A few years earlier, Prince simply told me “I am music.” It was not intended as a cocky declaration, but more an attempt to try and acknowledge what consumes him, how he thinks, an effort to describe how his mind is somehow wired to notes and chords differently than the rest of us.

“Like [my asst] is from Ethiopia, and when you go there, you hear so many wonderful new things,” Prince says talking about the tall, striking woman he had walked in with who now sits down next to her presumed boss, a pen and pad in hand. “Sometimes it takes me a few days to get it, if, like, I don’t understand what [the new musicians] are saying, but truth in music is undeniable…”
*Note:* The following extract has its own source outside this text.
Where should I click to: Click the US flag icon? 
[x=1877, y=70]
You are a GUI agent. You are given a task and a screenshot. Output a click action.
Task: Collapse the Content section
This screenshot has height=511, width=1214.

Prince is most comfortable talking about other people’s music. Speaking directly to Josh and his assistant, he drops his appreciation for Kanye West’s “Gold Digger” (“the way he made something new with that sample was perfect”), Jill Scott’s “A Long Walk” (“every song on that first album was the truth”) and Kendrick’s Lamar’s whole To Pimp A Butterfly album (“He just has something he has to say. It’s pure. And with Thundercat on the album? Come on. You’re not taking ‘Alright’ off my playlist!”)

“But we have to make sure that young people also get to understand the masters. It’s like when I played Sly Stone to Lianne La Havas… she had not ever heard him yet. Then she listened and was totally inspired.

“Do you know who Rakim is?” Prince asks the room, dropping another history lesson. “You have to look him up. He was one of the greatest. Doug E. Fresh schooled me to him one day when he was telling me about hip-hop. When Rakim walked into a room, Doug E. said he was so good, everybody just went quiet.”

Does that happen to you?

“Yep” he answers with a frustrated smile. “Everybody always stops talking or doing anything when I walk in! They say it’s the artist who changes, but…I don’t know, I really think it’s everybody else…”

HITNRUN is Prince’s latest project. Co-produced, mixed and mastered by Welton, it’s Prince’s 38th studio album. And it brings with it a whole new musical vocabulary. Dubbed “super experimental” by the band, perhaps as fair warning to the faithful, the record’s 10 tracks introduce a new set of beats and rhythms and moods to the Prince canon more than any album since, say Around The World In A Day took a left turn from the guitar-drenched Purple Rain-rock that preceded it. Welton co-produced the album, but even more so than on Art Official Age, the young producer’s musical expressions are all over it. A strong, kinetic club-ready energy dominates the album, with pulsing bass lines and sampled sounds that fly in seemingly off beat from everywhere. It’s not a pretty or lyric-driven record, but more melodic in a hard, warehouse rave kind of way, with catchy keyboard licks that appear halfway through tracks like much-needed drinks of water.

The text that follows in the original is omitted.